NTA. Leah needs to put her baby daddy on child support and take off the rose colored glasses. She chose to have a child by a deadbeat. Why would you stay home to raise her child? She’s getting more than enough help as is.
CheezItPartyMix

Clearly NTA! why should you give up your life for someone else to live there’s? You have a career too that is (assumedly) also important for you.
lonnielee3

NTA. Your stepdaughter *and* your husband have one heckava nerve to demand you take yourself out of the job market to be [paid? unpaid?] nanny to her baby and she won’t even pursue child support.
alongthegoodredroad

Why doesn’t Dad quit his job to take care of kid?
Miserable_Airport_66

NTA but SD and husband are. You clearly have a husband problem and need to address it with him. This is not what you agreed upon or signed up for. This needs to be your hill to die on or else you’ll end up raising this child.
Medical-Cat-821

NTA. You gave her lots of alternative options, refusing to consider them is her choice. She was the AH even before she drew the Dead Mom-card, but drawing it certainly didn’t help her when I made my judgement.
Knickers1978

NTA

Your husband knew your boundaries before you got married. That he’s trying to push you into this shows what you want doesn’t matter. You need to remind him constantly when he tries to push you that he is not respecting your boundaries, that he was fine with when you got married, and nothing has changed in the interim.

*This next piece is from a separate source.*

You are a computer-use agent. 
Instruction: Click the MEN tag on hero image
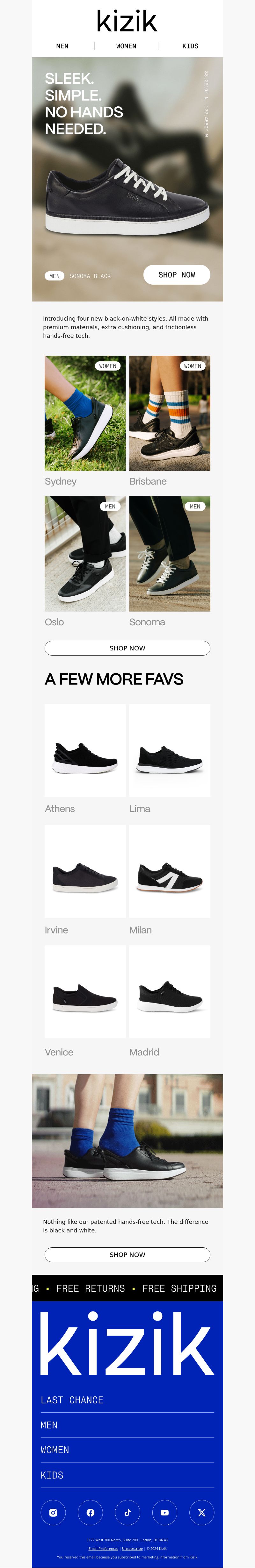(54, 276)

And stepdaughter needs to understand that having a baby is taking responsibility for another life, something she signed up for but you didn’t. It doesn’t matter that she’s over it already, it’s what she decided. If she wants a life as well, then that’ll happen in 18 years (if she’s lucky).

This child is not your responsibility.

Stepdaughter can still go for child support to help pay for daycare/nanny/babysitter. Stepdaughter can still put the child up for adoption. Child is young enough that a childless couple would beg to take her, since babies are in demand by adopters.

Stepdaughter obviously can’t cope on her own, but that’s also not your responsibility, based on the fact that you never wanted kids.

Make sure to never babysit. I’d also suggest not even helping feed or change the baby. Any little crack in your resolve will lead your husband and his daughter to keep pushing you to what they want.

It may come down to an ultimatum with your husband. It may end your marriage, but this is your hill to die on.

Conclusion

The tension is thick as a stepmother faces an impossible choice: sacrifice her career and desires or risk alienating her family. Will she be the villain or the hero in this modern family drama? The final decision could change everything.